TCM Classic Film Festival Announces More Stars and Directors: Steven Spielberg, Mel Brooks, Nancy Meyers, David Fincher and More to Attend

Turner Classic Movies (TCM) today announced additional talent and programming for this year’s 15th annual TCM Classic Film Festival running April 18 – 21, 2024 in Hollywood, including a closing night screening of 1987’s comedy Spaceballs presented by writer and director Mel Brooks. The lineup for the weekend will also include:

Buy Close Encounters of the Third Kind (Director’s Cut) Blu-ray
  • Steven Spielberg in Q&A with UCLA Film School’s Howard Suber ahead of the director’s cut of Spielberg’s film Close Encounters of the Third Kind (1977)
  • A Little Romance (1979) with star Diane Lane in conversation with TCM Host Ben Mankiewicz
  • The Shawshank Redemption (1994) with stars Morgan Freeman and Tim Robbins in attendance
  • Filmmaker Nancy Meyers introduces the world premiere restoration of one of her favorite movies, North By Northwest (1959), completed by Warner Bros. and The Film Foundation
  • Director David Fincher presenting a world premiere restoration IMAX® screening of his 1995 thriller Se7en
  • A cast reunion for Little Women (1994) featuring Trini Alvarado, Samantha Mathis and Eric Stoltz
  • A world premiere restoration of The Searchers (1956), completed by Warner Bros. and The Film Foundation, introduced by writer/director Alexander Payne
  • Jeopardy! host Ken Jennings introduces a U.S. premiere restoration of The Small Back Room (1949), restored by The Film Foundation and courtesy of Rialto Pictures

In addition, TCM and Warner Bros. will present That’s Vitaphone!: The Return of Sound-on-Disc.
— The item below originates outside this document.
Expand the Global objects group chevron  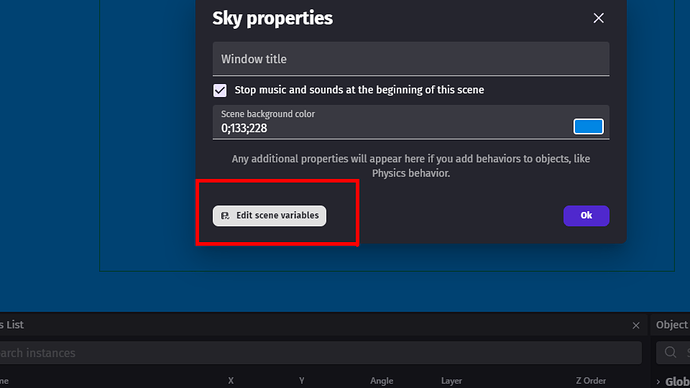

For the first time in more 90 years, six hilarious, often outlandish, Vitaphone vaudeville shorts of the 1920s will be projected in 35mm, with sound played back from their original 16-inch discs on a turntable designed and engineered by Warner Bros. Post Production Engineering Department. In 1926, Warner Bros., with technology developed by Western Electric, introduced Vitaphone, a system of adding high fidelity synchronized sound to motion pictures, using discs mechanically coupled to the movie projector. Vitaphone would usher in the talking picture with the premiere of The Jazz Singer in October 1927.  By the early 1930s, though, sound-on-disc would be replaced industry-wide by the less cumbersome sound on film. This replica of a Vitaphone machine, the only in existence, marks the first time modern audiences will be able to experience these films as they did in the 1920s, using discs restored from the era. In attendance to provide context will be Bruce Goldstein, founder and co-president of Rialto Pictures, Warner Bros. post-production engineers Steve Levy and Bob Weitz, and Vitaphone expert Shane Fleming.